Hace unos días, como parte de un proyecto de innovación docente de la Facultad de Ciencias de la Universidad de Granada, fuimos a un instituto a dar una charla sobre que es la geología y cuáles son las salidas profesionales del geólogo, destinada a alumnos que están en bachiller y que aún no tienen claro que hacer cuando pasen la selectividad.
Algunas personas me habían avisado que no sería nada fácil. Pero dije: Bueno, no será para tanto. Es verdad, no fue para tanto, fue mucho peor: Interrupciones continuas, ruidos, falta de interés bastante clara, impuntualidad total… y unos profesores incapaces de controlar la muchedumbre.

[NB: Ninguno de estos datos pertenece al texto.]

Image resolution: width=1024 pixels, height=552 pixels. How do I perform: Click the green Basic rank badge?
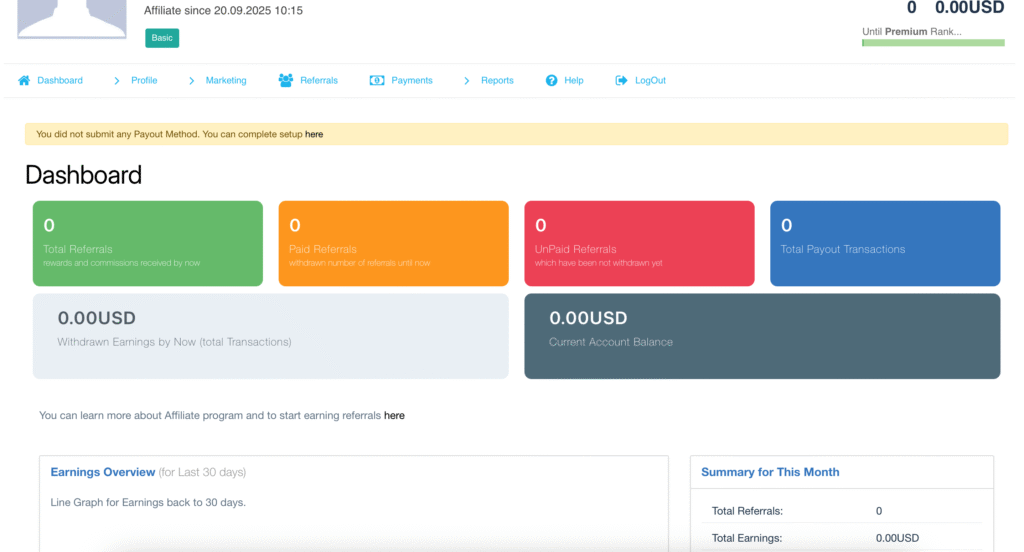click(x=162, y=38)
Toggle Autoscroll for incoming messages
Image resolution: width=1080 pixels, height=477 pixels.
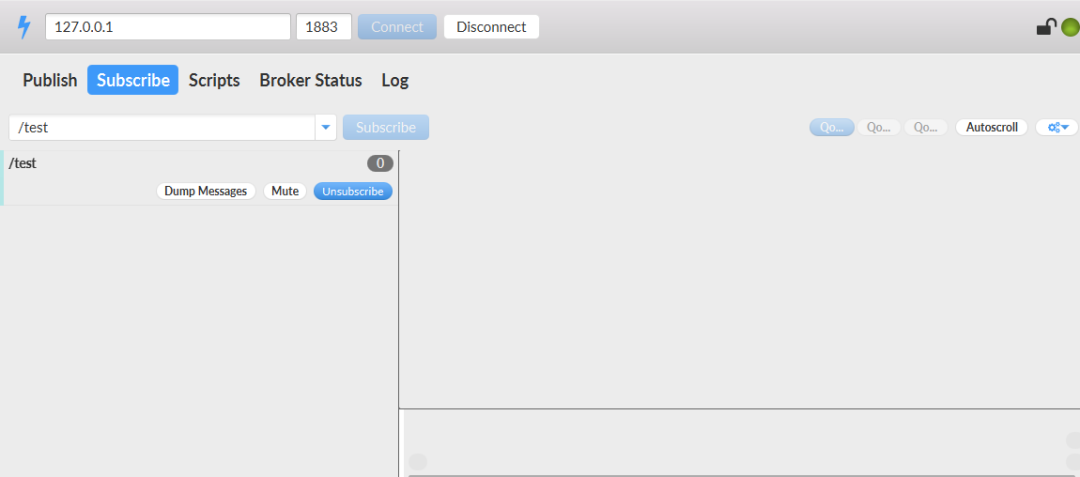tap(991, 127)
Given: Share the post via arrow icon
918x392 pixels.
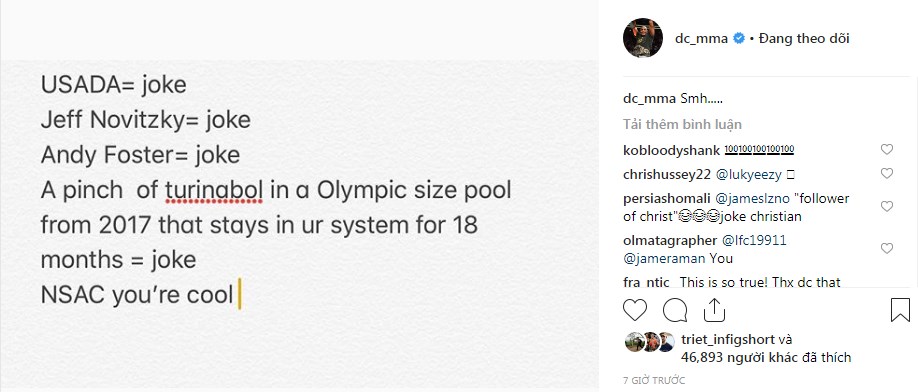Looking at the screenshot, I should 714,310.
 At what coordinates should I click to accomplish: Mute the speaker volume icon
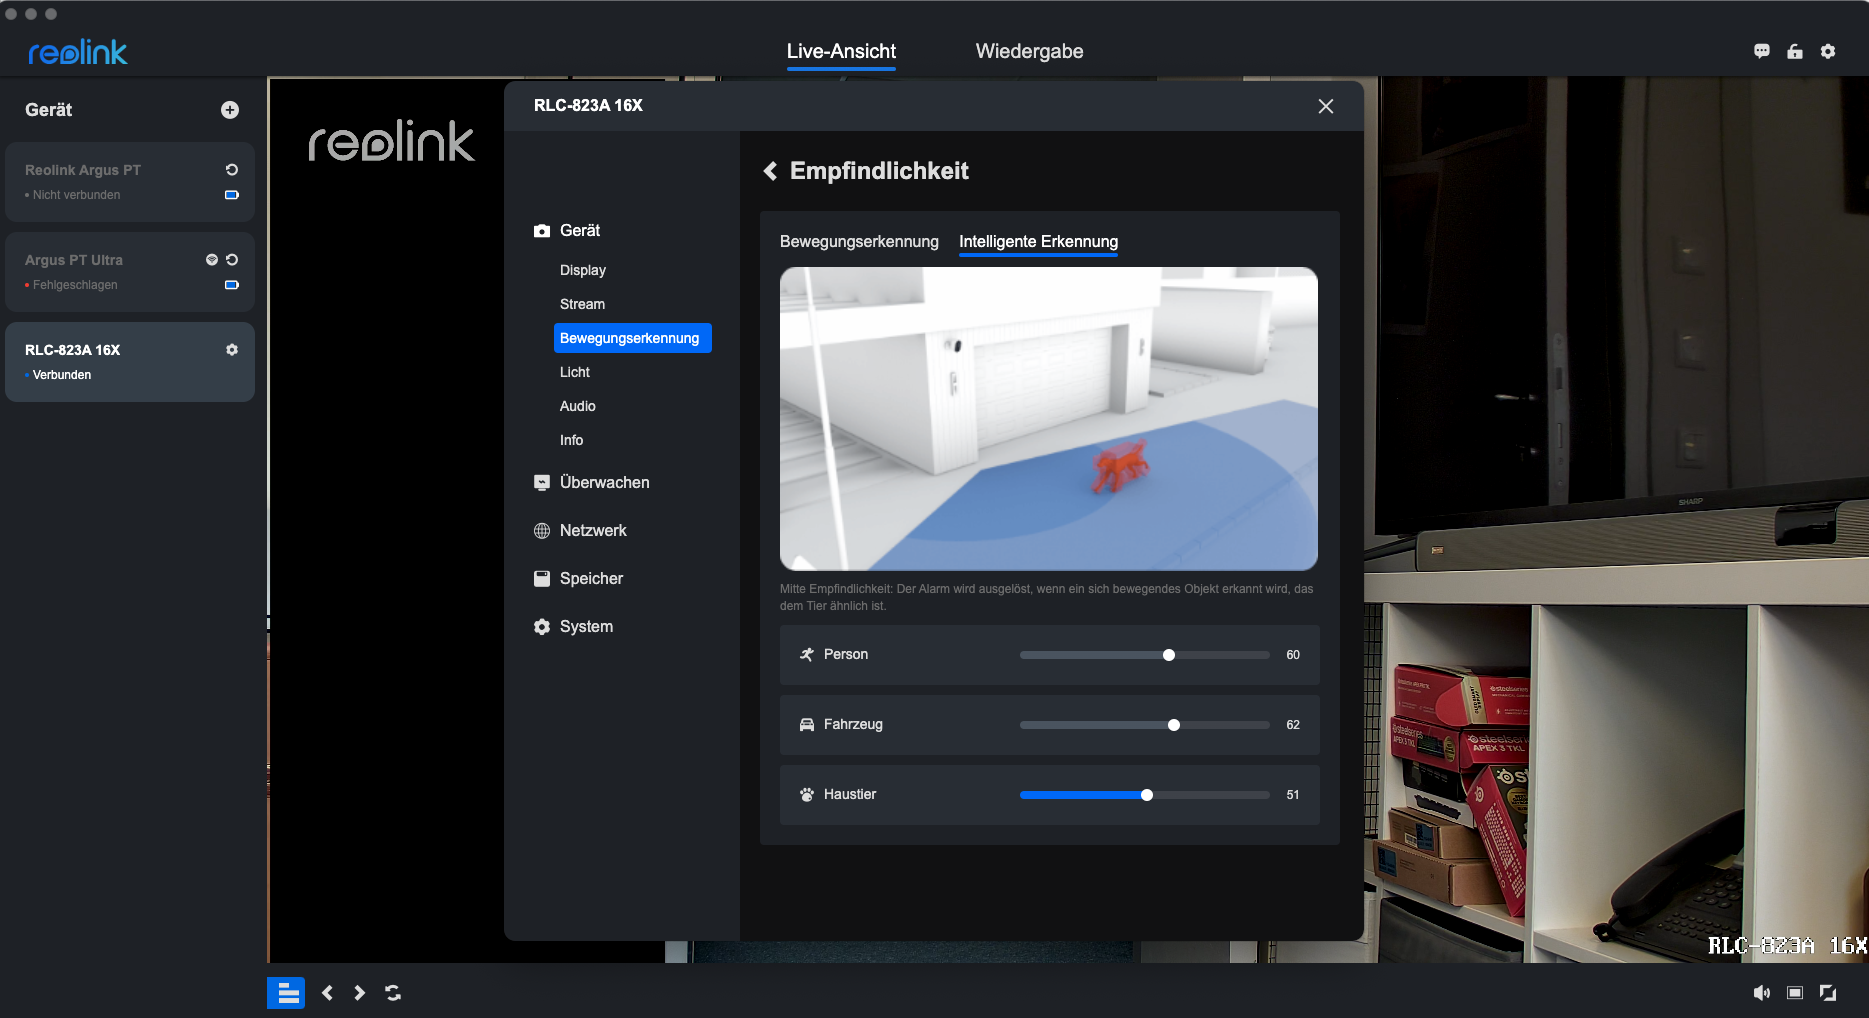pyautogui.click(x=1761, y=993)
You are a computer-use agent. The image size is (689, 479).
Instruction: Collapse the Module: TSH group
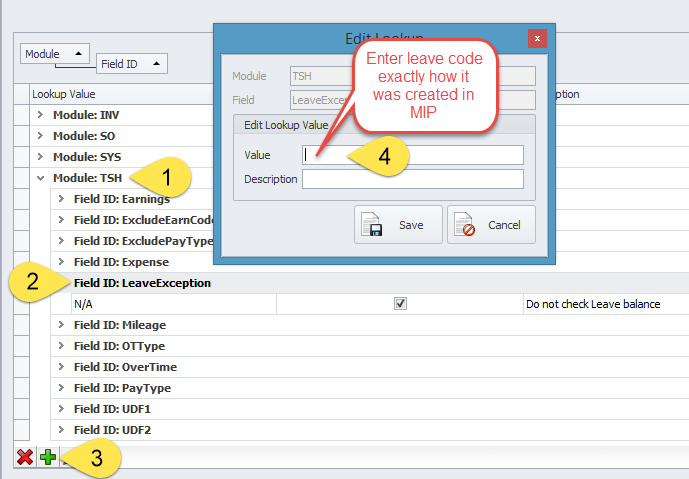[x=41, y=178]
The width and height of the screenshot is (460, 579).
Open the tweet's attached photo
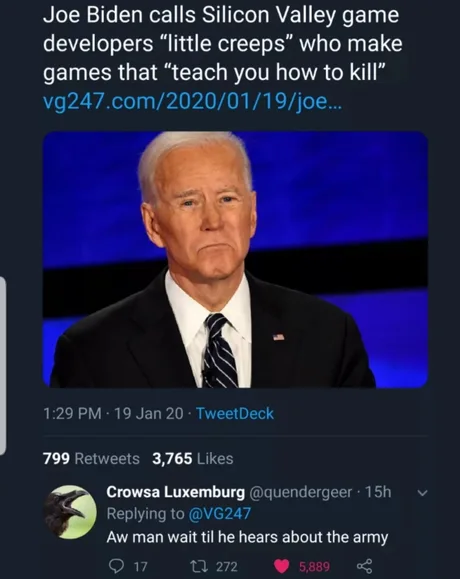[x=236, y=260]
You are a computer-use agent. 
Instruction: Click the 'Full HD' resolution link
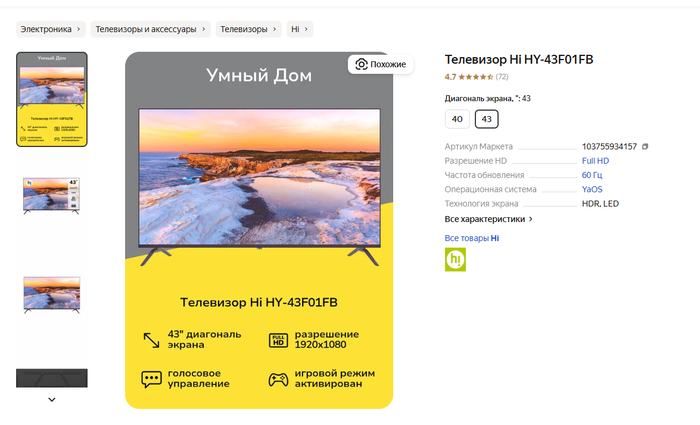(595, 161)
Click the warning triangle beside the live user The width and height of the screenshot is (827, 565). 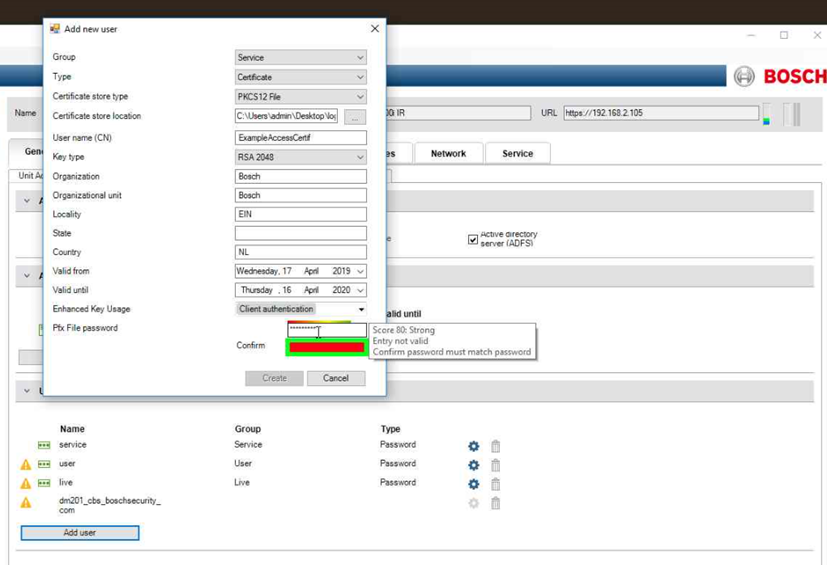(x=26, y=484)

Yo, que no hace tanto que dejé el instituto, público, además, no recordaba nada parecido en las aulas, y para eso que en mis tiempos veíamos tanto obras de teatro como conferencias sobre naturaleza, pasando por películas de Truffaut. Y claro que podíamos ser un poco revoltosos y que unas cosas nos interesarían más que otras, pero de ahí a formar parte de un continuo tumulto, hay una gran diferencia.

¿Qué es lo que ha pasado en todo este tiempo? ¿Qué profundo cambio ha experimentado nuestra sociedad en este tiempo para que la gente se muestre tan totalmente desinteresada por la ciencia?

Pues yo creo que una gran responsabilidad de esto la tiene la nueva dieta. No que comamos más o peor, sino como alimentamos a nuestro cerebro. Esta misma semana que recordábamos el doble aniversario del nacimiento y muerte de Felix Rodriguez de la Fuente recordaba lo distinta que era la tele cuando yo era más pequeño. Habían programas para todos, eso sí, con menos canales: Por la mañana al levantarme habían dibujos, cuando llegaba de clase, al mediodía, dibujos y documentales, y por la tarde, al salir de clase, de nuevo, dibujos.

¿Hoy?: Experimentos “sociológicos”, programas del corazón, noticiarios de sucesos y poco más. Y claro que tienen audiencia y patrocinadores. Y seguro que si además de insultarse en directo se estiraran de los pelos aun tendrían más audiencia, y si en los programas de sucesos pudiésemos mostrar más violencia explicita, ¡mejor aun!.

¿Es este el ejemplo que queremos dar a nuestros jóvenes?. Parece que sí, que nos interesa tener una sociedad asalvajada, inculta, cuyo único interés sea ganar más dinero que el prójimo cueste lo que cueste. Solo espero que no hagan un experimento social en el que obliguen a la antropofagia. Porque puestos a todo, hasta se podría poner de moda. Si lo dice la tele, ¿Qué tiene de malo?. Los programas que degradan a las personas, degradan tanto a quienes los hacen y participan en ellos como a aquellos que los vemos.

Hemos perdido la capacidad de inspirar a nuestros hijos. Hemos obviado la Tierra y el Universo. Ya no hay profundidades abisales, ni grandes simios, ni infinitos desiertos y el espacio es ya solo el nombre de una discoteca.

El alimento para nuestro cuerpo es tan importante como el alimento que le demos a nuestro cerebro. Pensemos por un momento en el futuro. Arranquemos la antena de televisión. Aun estamos a tiempo.

Comments

  1. Me parece una buena reflexión….aunque dudo que se pueda atribuir toda la culpa a la tele. Los padres también tienen mucho que ver en esto. Hoy en día no hay manera de disciplinar a un hijo, ya que un castigo severo (muy necesario en según que casos) hoy en día está mal visto y hasta te pueden tachar de maltratador. Si los padres no son una figura de autoridad para sus hijos, como pretendemos que los profesores lo puedan ser???
    Es una cuestión de respeto…..y hoy en día brilla por su ausencia.